El estudio lanza una advertencia sobre las herramientas que utilizamos hoy para predecir el futuro: sugiere modelos climáticos los actuales no captan la verdadera magnitud del caos que venga la lluvia. Las comparaciones con el pasado indican que los modelos actuales subestiman la com irregular puede que llueva por un tiempo calentamiento extremo. Esto es fundamental porque si los modelos son demasiado optimistas sobre la regularidad del agua, las estrategias de gestión del agua fracasarán. embalses y proteger el agricultura.

Los científicos descubrieron que el esterilidad del pasado no se debió necesariamente a que cayera menos agua en total durante el año, sino a la forma en que se distribuía el agua.

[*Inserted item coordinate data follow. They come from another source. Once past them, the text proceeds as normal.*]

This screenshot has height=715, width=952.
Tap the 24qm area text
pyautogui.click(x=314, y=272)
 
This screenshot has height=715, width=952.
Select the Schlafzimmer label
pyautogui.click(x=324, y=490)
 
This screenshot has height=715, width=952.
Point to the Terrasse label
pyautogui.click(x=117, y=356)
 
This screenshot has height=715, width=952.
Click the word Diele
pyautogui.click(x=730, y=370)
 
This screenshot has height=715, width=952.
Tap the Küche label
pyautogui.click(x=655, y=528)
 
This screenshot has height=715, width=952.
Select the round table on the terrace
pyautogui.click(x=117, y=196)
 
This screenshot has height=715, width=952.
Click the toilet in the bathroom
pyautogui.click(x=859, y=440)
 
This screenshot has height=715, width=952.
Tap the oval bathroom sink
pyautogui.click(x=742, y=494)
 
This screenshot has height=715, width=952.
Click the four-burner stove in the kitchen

El verdadero problema fue el tiempo: las temporadas de lluvias se acortaron y los intervalos de sequía entre una tormenta y otra fueron mucho más largas.

En consecuencia, la investigación concluye con una lección fundamental para la adaptación al clima: en un mundo en calentamiento, distribución temporal y el fiabilidad de las precipitaciones serán factores más determinantes que los simples promedios anuales. Para la supervivencia de ecosistemas y el sociedadesYa no bastará con saber cuánta agua caerá al año, sino si llegará previsible o concentrados en tormentas destructivas después de largas sequías.